Savaşın başlamasıyla birlikte Şirket-i Hayriye tarifelerinde de değişiklikler meydana geldi. 1914 yılının Haziran ayında, Osmanlı Devleti daha savaşa girmemiş olmasına rağmen tarifeli vapur sayısı 23’e indirildi ve Adalar seferleri iptal edildi. Savaşın devam etmesi üzerine 2 Ağustos 1914 tarihinde tarifelerde tekrar değişikliğe gidildi. Araba vapuru seferleri ve ramazan olması sebebiyle yapılan gece seferleri de dahil olmak üzere bu tarifeyle birlikte vapur adedi 19’a; kömür tüketimi de günlük 200 tona indi. Tüm bunlara rağmen, Şirket-i Hayriye her ne pahasına olursa olsun ramazan ayı boyunca gerçekleştirilecek seferlerin iptaline gitmemiş; gece seferleri az gemi ile dahi olsa gerçekleştirilmiş ve ramazan ayı boyunca özel seferler düzenlenmiştir. 1916 yılı Ramazan ayında Harp Nezareti Şirket-i Hayriye’ye bir yazı göndermiştir. Bu yazıda seferberlik nedeniyle Daire-i Harbiye memurlarının Ramazan ayı olmasına rağmen çalıştıkları ve bundan dolayı sabahları dokuz buçukta işlerinin başında bulunmaları gerektiği bildirildi. Akşamları da dört buçukta geri dönme usulüne devam edeceklerinden dolayı Boğaziçi’nde oturanların zamanında işlerine gelebilmeleri için sabah saat dokuzda veya dokuzu çeyrek geçe köprüde bulunmaları gerektiği ve akşamları da geri dönüş saatine göre vapurlar temin edilmesi istenmişti. Bu istek şirket tarafından olumlu karşılanmış ve gerekli vapurların temin edileceğini Askeriye’ye bildirmiştir. Ramazan ayında Boğaziçi ulaşımının sağlanması için gece seferleri Şirket-i Hayriye tarafından sürekli düzenlenmiştir. 2 Ağustos 1914 yılında değiştirilen tarife, 19 Ekim 1914’e kadar yürürlükte kaldı.[8]

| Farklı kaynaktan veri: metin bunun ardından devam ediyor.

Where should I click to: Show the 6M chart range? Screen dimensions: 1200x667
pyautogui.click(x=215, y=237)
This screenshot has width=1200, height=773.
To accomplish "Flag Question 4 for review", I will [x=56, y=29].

            I. Dünya Savaşı’nın ilan edildiği tarihte Şirket-i Hayriye idaresinin depolarında 3.166.107 ton kömür bulunmaktaydı. Şirketin günlük kömür harcaması da 250 ton idi.[9]  Bu dönemde şirket için kömür sıkıntısı ortaya çıktı. I. Dünya Savaşı başlamadan önce İngiltere’den sağlanan kömür ithalatı İngiltere ve Osmanlı’nın karşılıklı cephelerde yer almasıyla durduruldu ve kalori bakımından daha düşük olduğundan o güne dek üzerinde durulmayan Zonguldak kömürü tercih edilmeye başlandı.[10] Kömür ihtiyacının giderilmesi ve kara-deniz ulaşımın düzenlenmesi için Harbiye Nezareti’nde Genel Karargâh 3. Şimendifer şubesine bağlı olmak üzere Genel Limanlar ve İskele Komutanlığı bünyesinde kömür bölümü kurulmuştu. Bu bölümden müsaade ve ruhsat çıkmadıkça kömür taşıma için vapur kiralanması mümkün değildi. Öncelikle kömür taşıma için şirket vapurlarından başka vapurlar kullanılmış ancak kiralanan bu vapurların Ruslar tarafından batırılmasıyla Şirket’in 33 Numaralı Nusret ve 34 numaralı Gayret yolcu vapurları ambarlı şilep haline getirilerek bu vapurlarla gerçekleştirilmeye başlanmıştı.[11] Sırasıyla 1915 yılının Mayıs ve Haziran aylarında Karadeniz’de Ruslar tarafından zarara uğratılan bu vapurlarla birlikte Şirket-i Hayriye toplamda 21 vapurunu savaş sırasında kaybetti. Savaş boyunca kömür bulmak şirketin ana sorununu oluşturdu.  Ancak I. Dünya Savaşı boyunca Boğaziçi seferlerini aksatmadan gerçekleştirildi. Sefer sayısı azaltılmasına rağmen bilet fiyatlarına zam yapılmadı.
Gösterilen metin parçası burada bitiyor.